E il governatore siciliano Musumeci è sulla linea attendista: «Ho incaricato un comitato scientifico di dirci le modalità della riapertura e aspetto le risposte». Sia sugli ingressi sia sulle uscite dalla sua regione. Quanto al Lazio, questa è una regione particolare, perché è sede della Capitale d'Italia. Si potrà interdire l'ingresso a gente proveniente da altre parti e che per ragioni di lavoro, per esigenze di rapporto con le istituzioni nazionali, non possono prescindere dal venire a Roma? Non sarebbe facile. E comunque, il governatore (e segretario del Pd) Zingaretti si atterrà a qualsiasi decisione verrà presa dal governo, tramite la cabina di regia, convinto che finora il muoversi insieme all'esecutivo Conte abbia portato a risultati nella lotta al contagio e non servono smarcamenti, accelerazioni e «furberie». Non sarà il Lazio a dare problemi a Palazzo Chigi. Così come non lo sarà l'Emilia Romagna, dove il presidente Bonaccini afferma: «Sulla ripartenza decida Roma».

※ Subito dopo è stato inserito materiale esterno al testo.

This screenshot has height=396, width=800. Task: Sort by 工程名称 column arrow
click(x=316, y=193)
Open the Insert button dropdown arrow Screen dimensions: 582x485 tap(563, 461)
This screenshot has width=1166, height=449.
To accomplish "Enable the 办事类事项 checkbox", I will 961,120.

La spaccatura è politica. Boccia cerca di frenare le impazienze dei governatori del Nord, e si appella alla scienza come risorsa di prudenza. Trovando conforto anche in Walter Ricciardi, il rappresentante italiano nel board dell'Organizzazione mondiale della sanità e super-consulente del ministro Speranza, che stigmatizza il liberi tutti propugnato dalla Lombardia. Ma Fontana non ci sta, morde il freno: «Non si può morire d'immobilismo». E Zaia, dal Veneto: «Bisogna partire subito con un piano per la messa in sicurezza nelle aziende. E la decisione spetta alla scienza e alla politica perché ci vuole buon senso, equilibrio. Perché ci sono due linee di pensiero. La prima dice di aprire quando il virus non ci sarà più e saremo tutti morti. La seconda è aprire e convivere con i l virus, che è esattamente tutto quello che hanno fatto gli altri Paesi nel mondo. Io tra queste due linee non ho dubbi». E' per la seconda.

SECESSIONISMI
Ed è inutile girarci intorno. La fase 2 nel caso della forzatura lombarda ma anche di quella trentina - dove il presidente della Provincia, Maurizio Fugatti, è un fedelissimo di Salvini come lo è diventato Fontana - va assumendo quasi coloriture secessioniste. Al ministro Boccia, Fugatti ha chiesto, per dare «più aiuto ai nostri cittadini», la sospensione per due anni del contributo della Provincia autonoma di Trento al risanamento del disavanzo statale.
Si tratta di un contributo annuo di circa 480 milioni di euro. Boccia ha detto che darà risposte entro una quindicina di giorni. La disunione sembra insomma galoppare, e la cabina di regia rischia di diventare una camera oscura in cui ognuno fa i suoi giochi.